Choose a tag to compare

@github-actions github-actions released this 06 Jun 00:38
· 23 commits to main since this release
v0.9.0-rc.34
abacabf

CRDT convergence under failover: QUIC keepalive on the sync endpoint + configurable blob-stall timeout. Two fixes plus CI hardening. The headline is #226 — the AutomergeBackend::with_iroh sync/blob endpoint was missing the tactical QUIC keepalive every IrohTransport endpoint already applies, so a half-open connection under dual-C2 failover stalled convergence to reachable peers in multiples of the 30 s app-level read timeout (peat-sim 7n-dual-c2: ~30/60/90 s outliers collapsed to a ~5–7 s worst case). Ships alongside the #227 configurable stall-timeout knob (consumed by peat-node) and CI serialization for the #222 P2P flake (#229).

Fixed

  • fetch_blob peer-health demotion is now Stalled-only (#227, follows #137). A peer was demoted on both Stalled and Errored fetch outcomes, but iroh-blobs surfaces "peer unreachable" and "peer reachable but doesn't have the blob yet" identically as Error("Unable to download …"). Demoting on Errored punished a healthy relay still staging the content (e.g. the surviving C2 in a dual-C2 failover) and, with a low stall timeout, drove a demote/oscillate thrash.
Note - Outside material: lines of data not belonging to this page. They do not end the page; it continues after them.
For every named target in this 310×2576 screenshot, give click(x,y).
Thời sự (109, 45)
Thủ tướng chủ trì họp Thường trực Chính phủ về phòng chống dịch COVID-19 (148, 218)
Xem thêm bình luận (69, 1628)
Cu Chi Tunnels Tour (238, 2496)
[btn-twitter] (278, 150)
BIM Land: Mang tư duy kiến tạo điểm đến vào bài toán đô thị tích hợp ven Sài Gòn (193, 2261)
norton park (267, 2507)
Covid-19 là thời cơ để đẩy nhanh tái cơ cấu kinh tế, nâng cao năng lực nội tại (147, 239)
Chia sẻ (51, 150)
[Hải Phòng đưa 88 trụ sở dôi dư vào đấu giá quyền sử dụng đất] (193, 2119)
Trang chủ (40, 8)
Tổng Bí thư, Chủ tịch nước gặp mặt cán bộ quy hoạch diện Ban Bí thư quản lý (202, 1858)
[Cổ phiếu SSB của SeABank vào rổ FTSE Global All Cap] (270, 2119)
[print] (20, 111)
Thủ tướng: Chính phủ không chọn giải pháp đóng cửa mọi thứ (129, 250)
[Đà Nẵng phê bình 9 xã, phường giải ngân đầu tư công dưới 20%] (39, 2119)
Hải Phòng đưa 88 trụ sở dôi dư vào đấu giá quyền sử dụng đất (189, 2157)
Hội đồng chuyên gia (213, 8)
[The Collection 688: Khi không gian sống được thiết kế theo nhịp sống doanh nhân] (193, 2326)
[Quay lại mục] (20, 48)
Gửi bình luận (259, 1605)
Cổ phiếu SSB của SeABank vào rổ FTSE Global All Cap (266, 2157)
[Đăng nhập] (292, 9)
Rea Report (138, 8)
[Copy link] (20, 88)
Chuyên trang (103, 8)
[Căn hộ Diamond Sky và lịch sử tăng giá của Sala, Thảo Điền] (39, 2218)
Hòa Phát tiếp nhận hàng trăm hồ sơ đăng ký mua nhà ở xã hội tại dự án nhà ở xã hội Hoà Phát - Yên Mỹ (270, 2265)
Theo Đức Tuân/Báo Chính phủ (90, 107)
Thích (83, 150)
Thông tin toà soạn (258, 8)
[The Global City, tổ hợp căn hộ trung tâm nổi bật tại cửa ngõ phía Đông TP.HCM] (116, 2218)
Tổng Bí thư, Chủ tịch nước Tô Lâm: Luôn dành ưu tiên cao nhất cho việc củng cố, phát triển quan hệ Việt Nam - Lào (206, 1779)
Now only Stalled (no response within the threshold) and stream-open failure demote a peer; an errored attempt is treated as a transient content-availability condition.
  • CRDT sync now detects half-open/dead connections in ~5s instead of ~30s (#226). AutomergeBackend::with_iroh — the endpoint backing the persistent CRDT sync channels and the blob store on every peat-node / peat-protocol consumer — was built without the tactical QUIC keepalive + idle-timeout (1s keepalive / 5s max_idle_timeout, Issue #315) that every IrohTransport endpoint already applies. With no transport-level liveness, a half-open connection (a peer that became unreachable, or a transient path disruption at a topology failover) was detected only by the 30s app-level SyncChannel::RECV_TIMEOUT. Because the on-change sync loop pushes a local write by enqueuing onto each peer's persistent channel, the write then sat undelivered on the half-open stream until that 30s timeout forced a reconnect and re-sync — so convergence to reachable peers stalled in multiples of 30s under dual-C2 failover (observed end-to-end in the peat-sim 7n-dual-c2 experiment: ~30/60/90s outliers on otherwise sub-100ms document sync, blob-independent and size-independent). Applying the same create_tactical_transport_config() closes the gap; the 1s keepalive additionally keeps a healthy-but-idle channel verified so it is never mistaken for stale. This same create_tactical_transport_config() is also applied to NetworkedIrohBlobStore::build_endpoint_with_hooks (the peat-mesh-node binary's endpoint), so the keepalive guarantee is uniform across every peat-mesh-built iroh endpoint.

Added

  • AutomergeBackendConfig::download_stall_timeout: Option<Duration> (#227). Threads a configurable per-attempt blob-download stall threshold through to the blob store (was the IrohConfig default only). None preserves the 30 s default. Lets a consumer (e.g. peat-node) shrink the first-fetch dead-peer wait for redundant-peer deployments. Additive-but-source-breaking for AutomergeBackendConfig struct-literal callers (like the earlier cipher field).